Return, exactly and in full, the lines of the records below starting at the one with "Task: Click the Home icon in navigation bar" and ending at the one with "The height and", and no other lines.

### Source information

----------

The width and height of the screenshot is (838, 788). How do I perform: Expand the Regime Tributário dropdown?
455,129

----------

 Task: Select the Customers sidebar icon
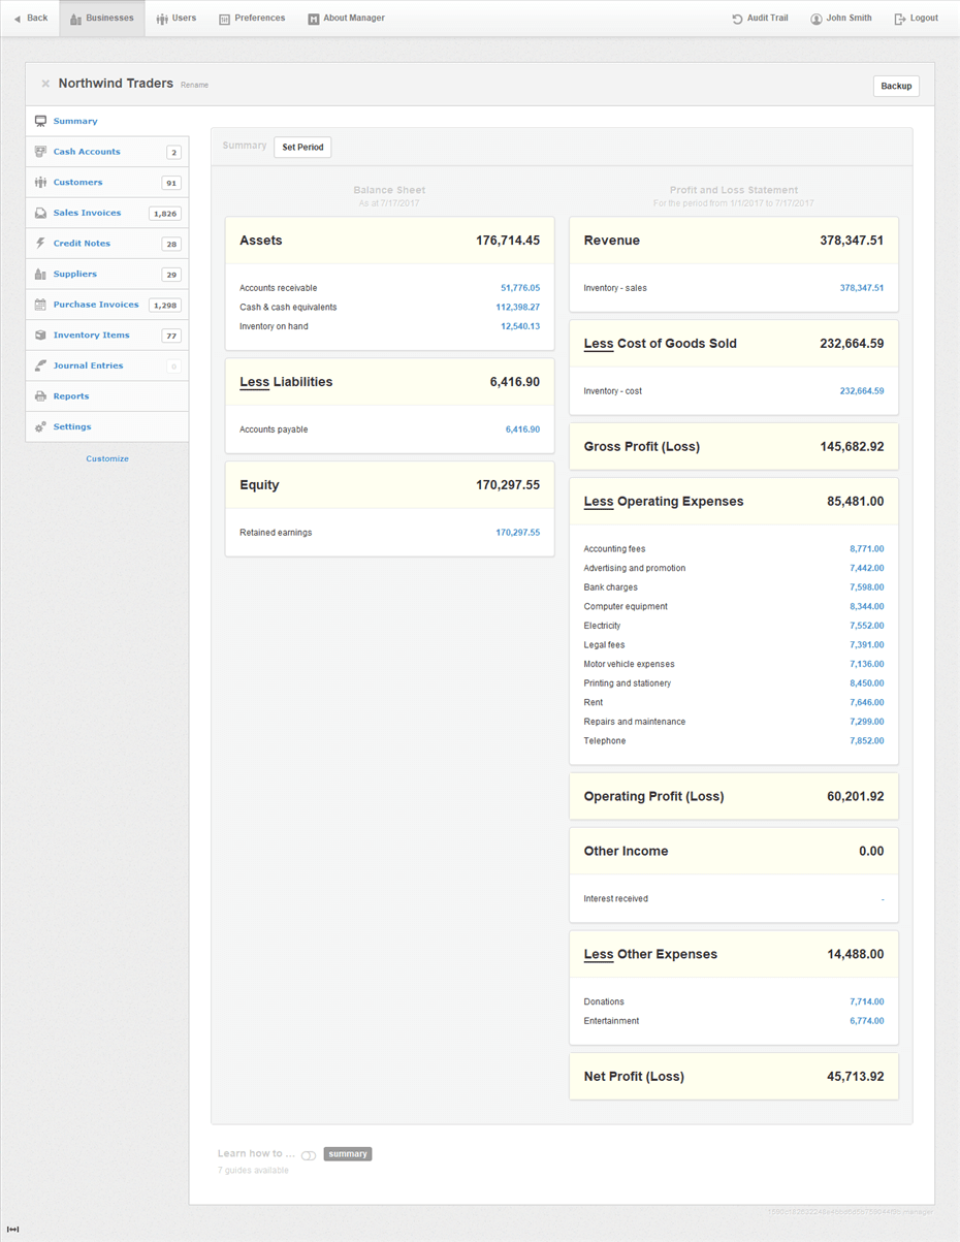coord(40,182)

----------

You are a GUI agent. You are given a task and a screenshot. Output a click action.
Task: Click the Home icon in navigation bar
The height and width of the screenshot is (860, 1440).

----------

### Reply to the exercise
Task: Click the Home icon in navigation bar
The height and width of the screenshot is (860, 1440).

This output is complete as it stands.